General characteristics
- Class & type: Bucentaure-class ship of the line
- Displacement: 3,868 tonneaux
- Tons burthen: 2,034 port tonneaux
- Length: 59.28 m (194 ft 6 in)
- Beam: 15.27 m (50 ft 1 in)
- Draught: 7.8 m (25 ft 7 in)
- Depth of hold: 7.64 m (25 ft 1 in)
- Sail plan: Full-rigged ship
- Crew: 866 (wartime)
- Armament: 80 guns:; Lower gun deck: 30 × 36 pdr guns; Upper gun deck: 32 × 24 pdr guns; Forecastle and Quarterdeck: 10 × 12 pdr guns & 16 × 36 pdr carronades;

= French ship Donawerth (1808) =

Ship of the line of the French Navy

The Donawerth was a 3rd rank, 80-gun built for the French Navy during the first decade of the 19th century. Completed in 1808, she played a minor role in the Napoleonic Wars. The ship was condemned in 1823 and subsequently scrapped.

==Description==
Designed by Jacques-Noël Sané, the Bucentaure-class ships had a length of 59.28 m, a beam of 15.27 m and a depth of hold of 7.64 m. The ships displaced 3,868 tonneaux and had a mean draught of 7.8 m. They had a tonnage of 2,034 port tonneaux. Their crew numbered 866 officers and ratings during wartime. They were fitted with three masts and ship rigged.

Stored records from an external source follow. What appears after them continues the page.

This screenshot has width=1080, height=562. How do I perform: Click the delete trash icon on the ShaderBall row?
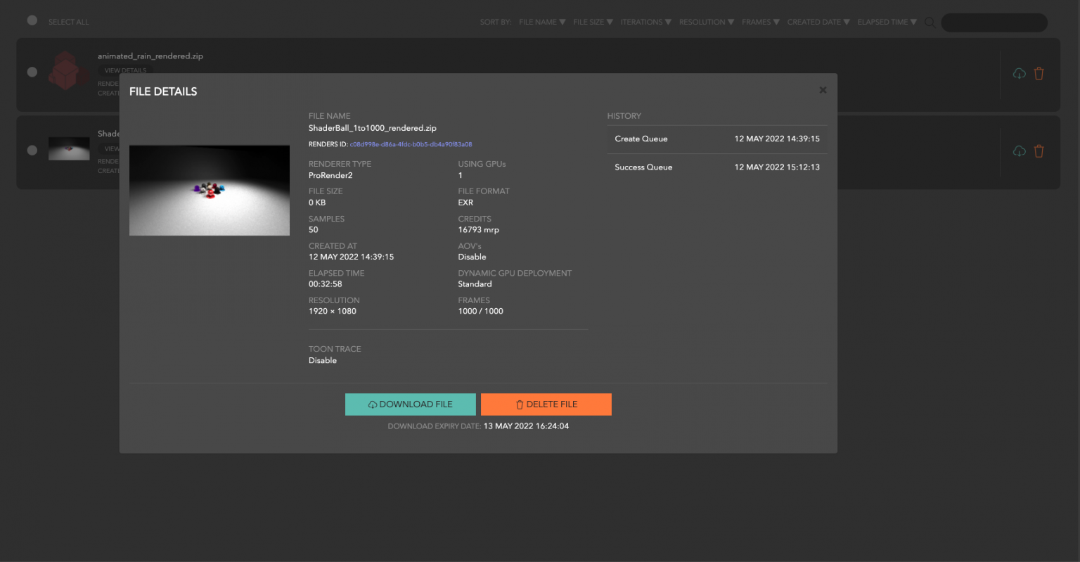point(1039,151)
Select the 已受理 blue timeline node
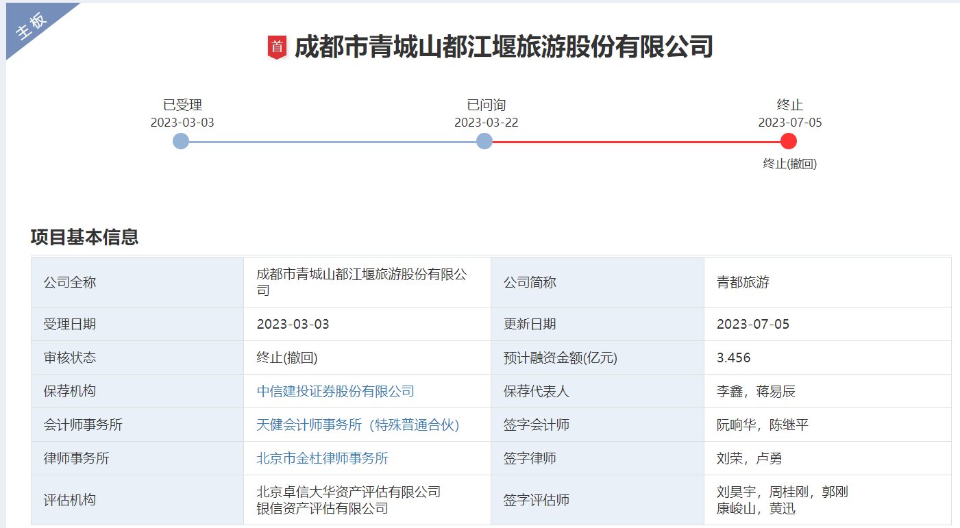This screenshot has width=960, height=528. (181, 141)
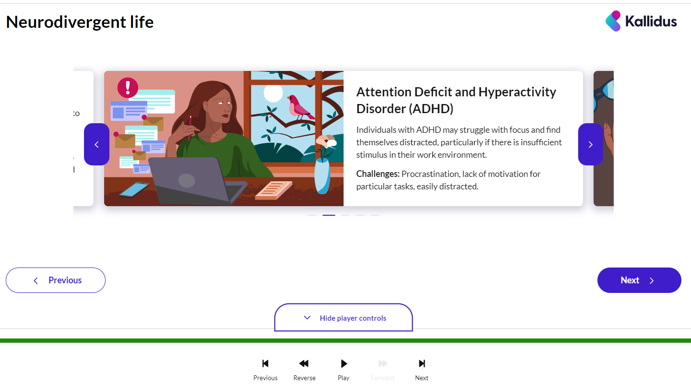Select the active second carousel indicator
Viewport: 691px width, 384px height.
[329, 215]
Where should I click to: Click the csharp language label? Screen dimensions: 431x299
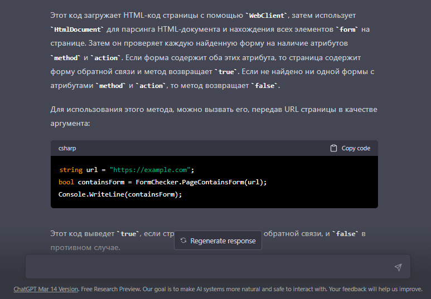67,148
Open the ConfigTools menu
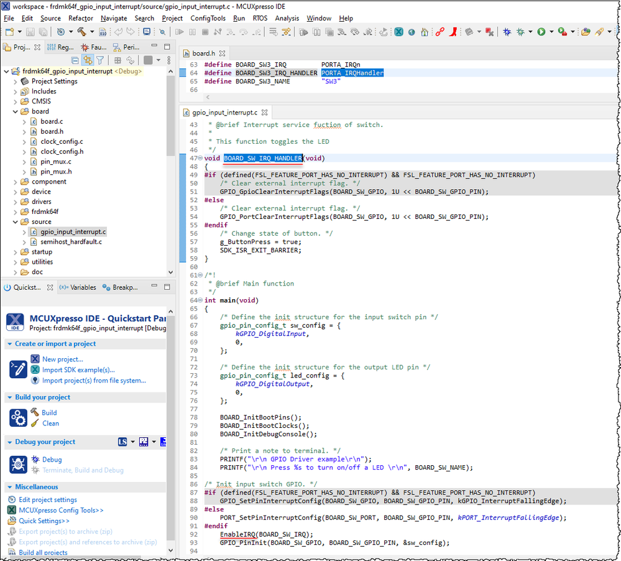This screenshot has width=621, height=561. point(208,18)
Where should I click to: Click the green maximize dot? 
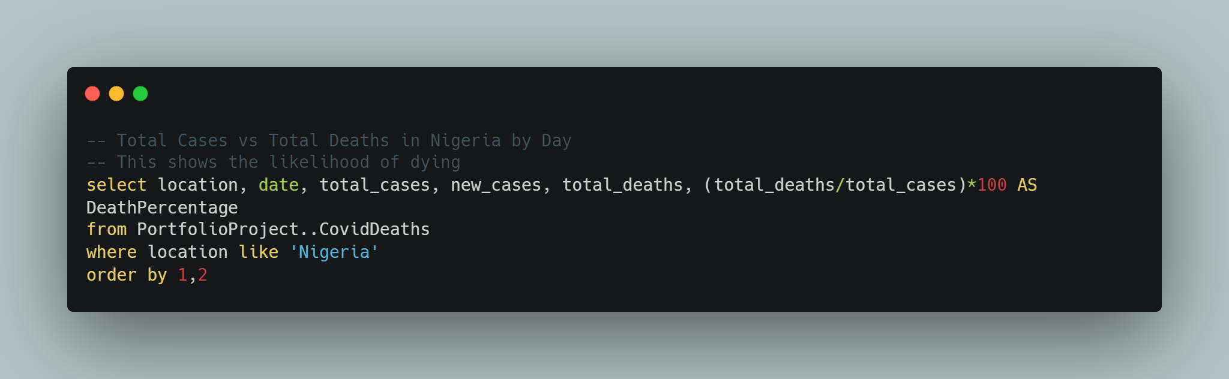click(140, 94)
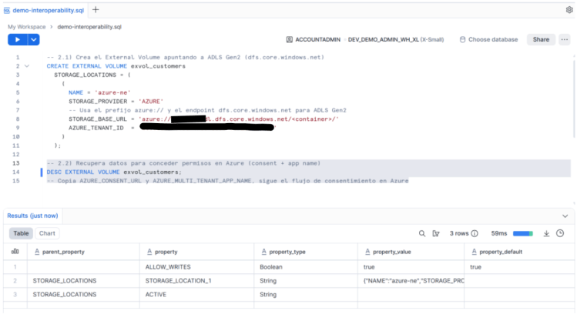Run the SQL query with play button
Viewport: 577px width, 321px height.
(17, 39)
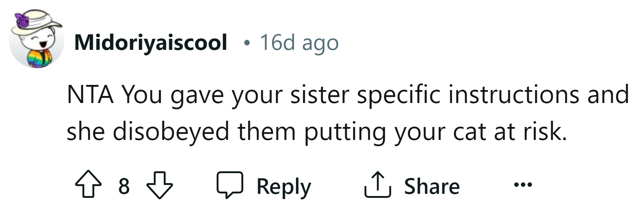Downvote this comment
The image size is (644, 206).
160,185
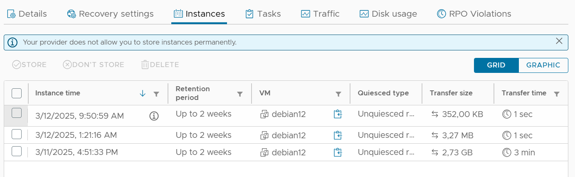Click the Quiesced type column header

click(383, 93)
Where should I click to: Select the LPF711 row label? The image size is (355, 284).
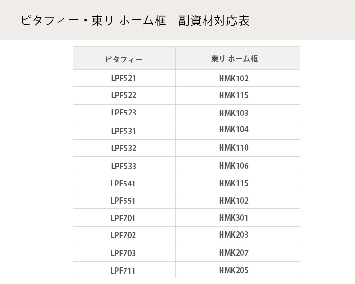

The muzzle-loading, smoothbore armament of the Bucentaure class consisted of thirty 36-pounder long guns on the lower gun deck and thirty-two 24-pounder long guns on the upper gun deck. The armament on the quarterdeck and forecastle varied as the ships' authorised armament was changed over the years that the Bucentares were built. Donauwerth was fitted with ten 12-pounder long guns and sixteen 36-pounder carronades.

== Construction and career ==
Donawerth, named to commemorate the victory at the Battle of Donauwörth, was ordered on 11 August 1806. The ship was laid down on 15 December at the Arsenal de Toulon and launched on 4 July 1808. She was commissioned on 1 October and completed later that month. The ship was judged too expensive to repair and condemned in August 1823. The demolition of Donawerth was completed in January 1824.